_Data for analysis_

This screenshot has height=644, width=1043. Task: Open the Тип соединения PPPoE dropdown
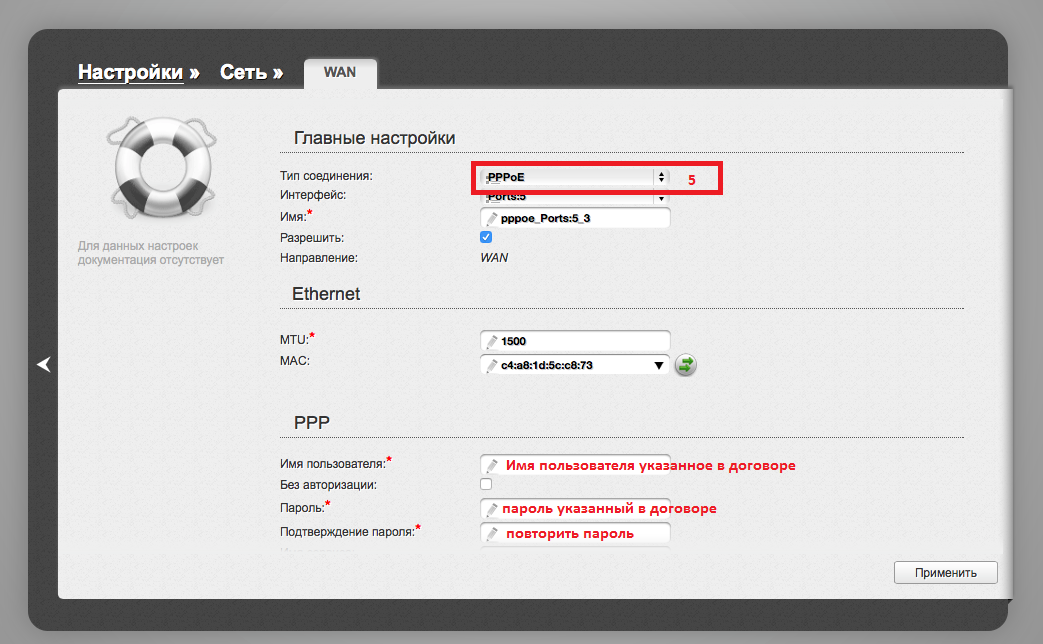[571, 177]
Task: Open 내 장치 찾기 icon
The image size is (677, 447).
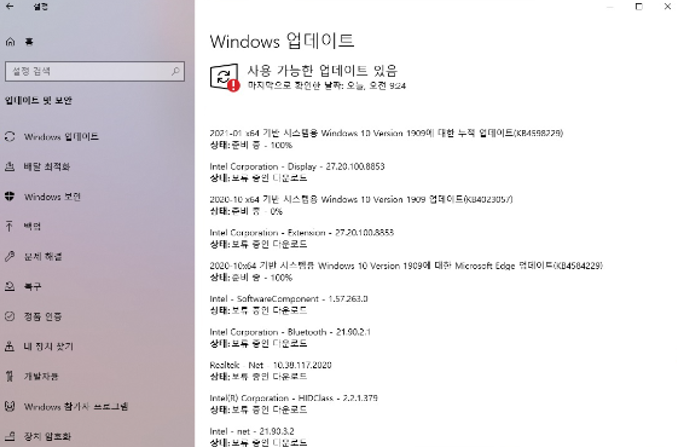Action: tap(9, 346)
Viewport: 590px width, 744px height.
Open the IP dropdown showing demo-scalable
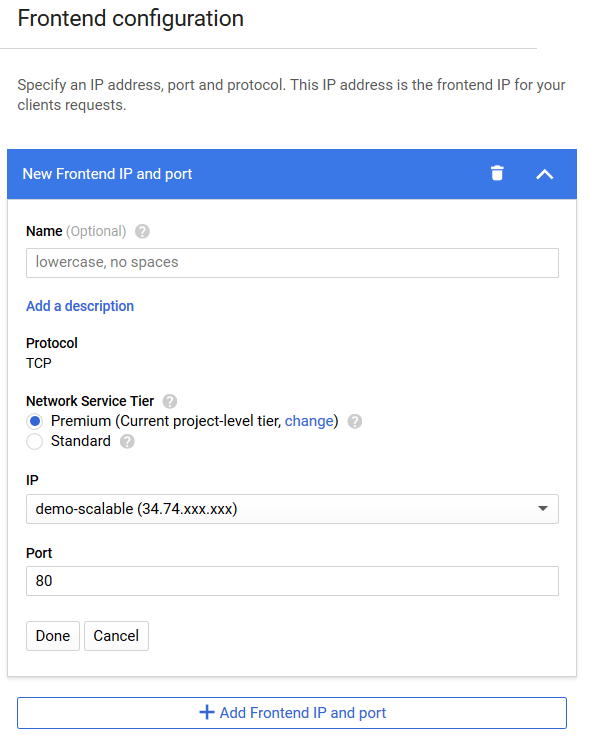click(292, 509)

_Problem details_
Output all the material verbatim, skipping every image.

_Solved exercise_
This screenshot has height=644, width=1043. Task: Open the Тип соединения PPPoE dropdown
[571, 177]
Task: Open 내 장치 찾기 icon
The image size is (677, 447).
Action: tap(9, 346)
Viewport: 590px width, 744px height.
Open the IP dropdown showing demo-scalable
click(292, 509)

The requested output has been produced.